Kannst du den Abschnitt vom Anfang der Datensätze bis einschließlich der Zeile mit „the app next“ als Markdown-Tabelle mit den Spalten „Nr“ und „Zeile“ ausgeben, ohne Leerzeilen? Lass die Bilder in der Antwort weg.
◆ ◆ ◆ ◆ ◆ ◆ ◆
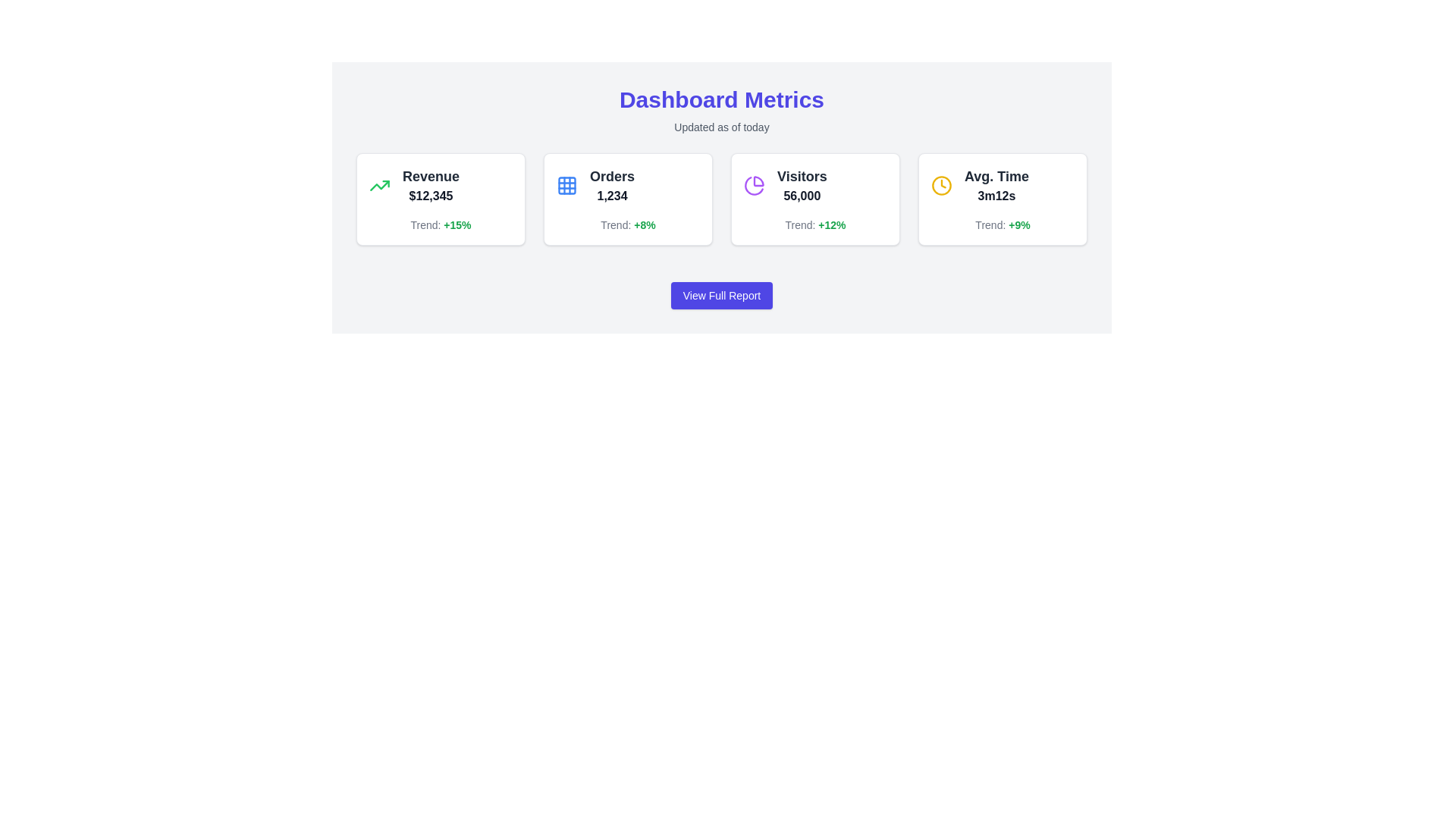  What do you see at coordinates (379, 185) in the screenshot?
I see `the green upward arrow icon indicating statistical growth located in the upper left corner of the 'Revenue' card` at bounding box center [379, 185].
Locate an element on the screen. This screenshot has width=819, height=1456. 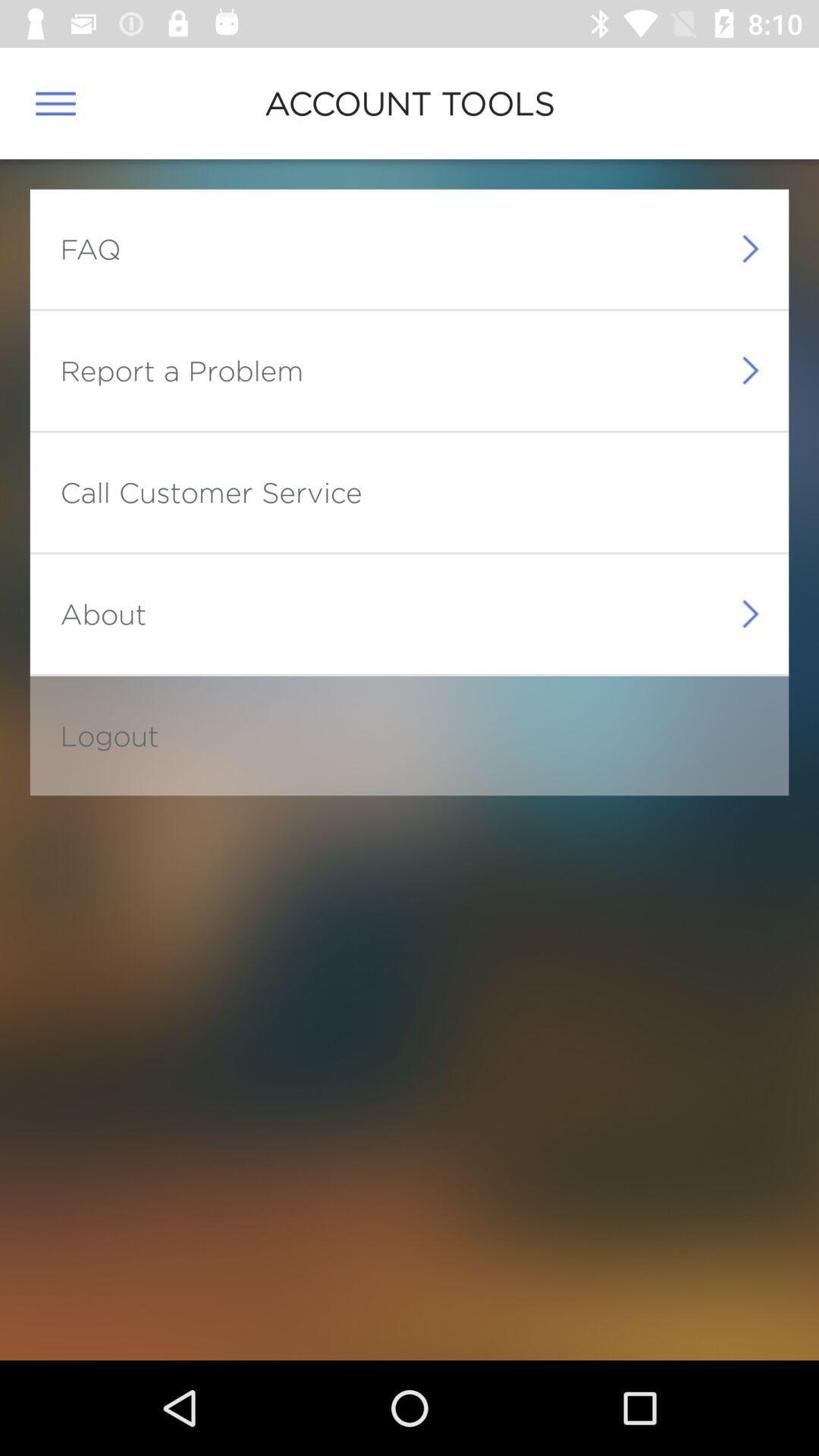
the app next to account tools item is located at coordinates (55, 102).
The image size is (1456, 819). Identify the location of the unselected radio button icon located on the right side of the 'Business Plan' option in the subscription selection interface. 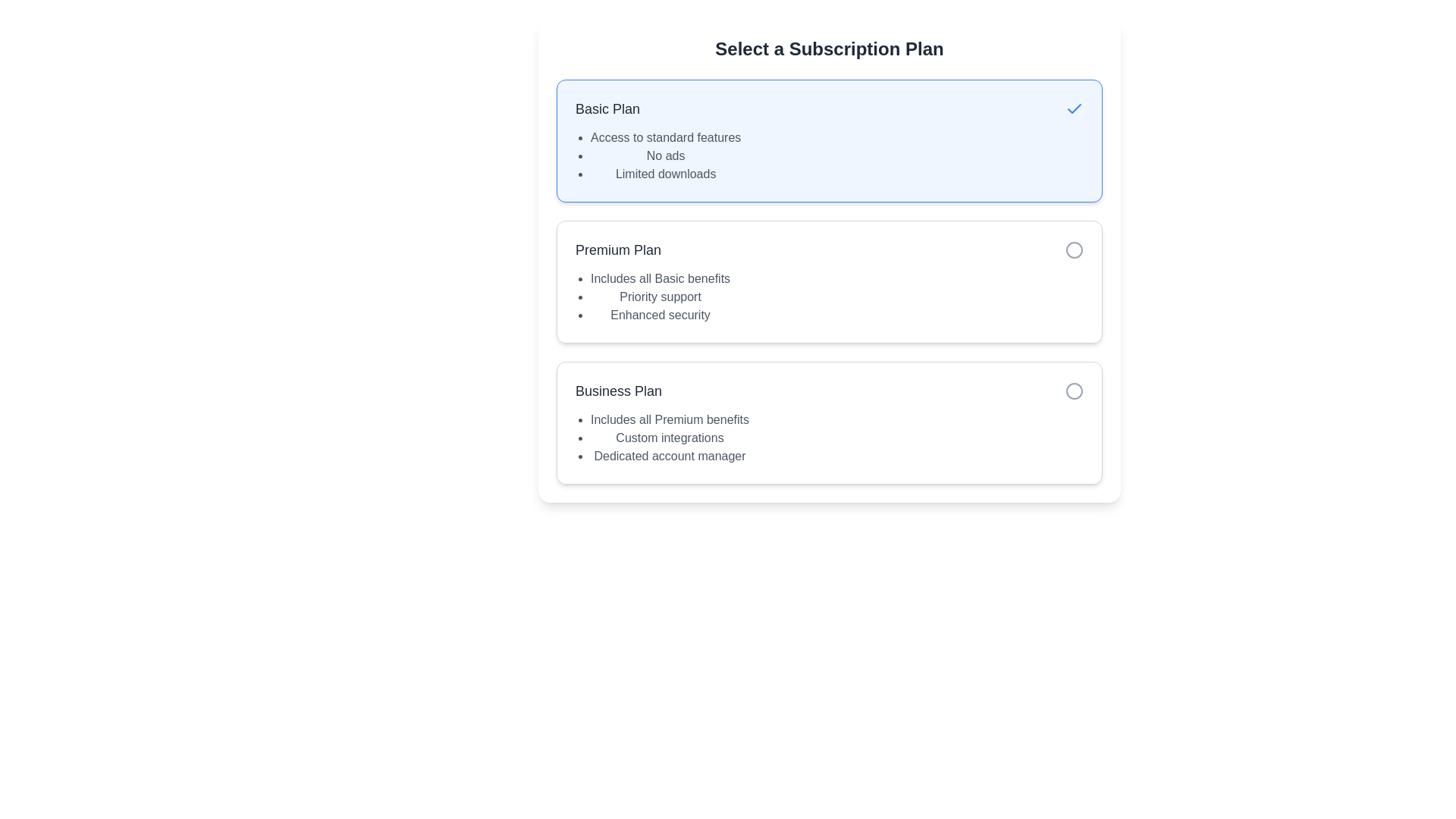
(1073, 391).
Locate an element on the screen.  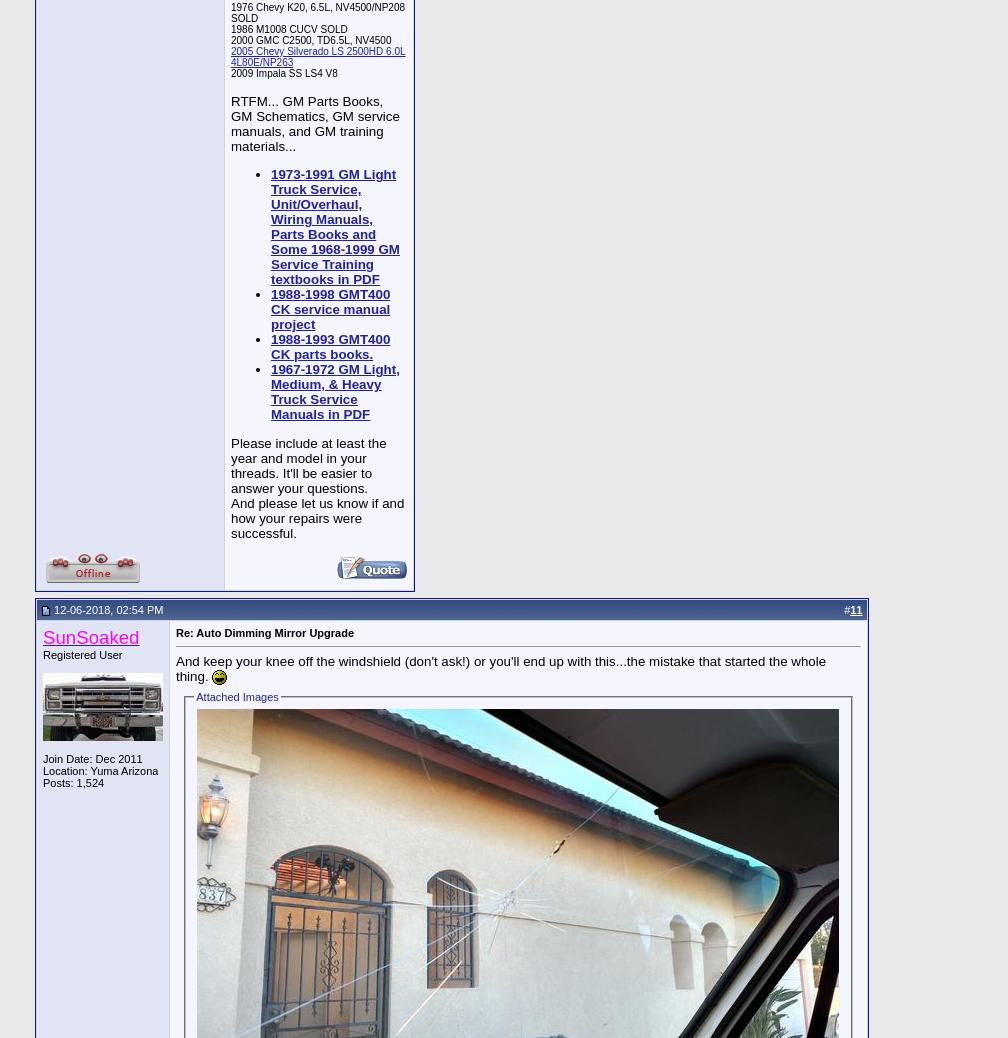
◆ ◆ ◆ ◆ ◆ ◆ ◆
### [Die Lösung]
| Nr | Zeile |
|---|---|
| 1 |   What do you see at coordinates (379, 185) in the screenshot? |
| 2 | I see `the green upward arrow icon indicating statistical growth located in the upper left corner of the 'Revenue' card` at bounding box center [379, 185]. |
| 3 | Locate an element on the screen. This screenshot has width=819, height=1456.  |
| 4 | the app next to account tools item is located at coordinates (55, 102). |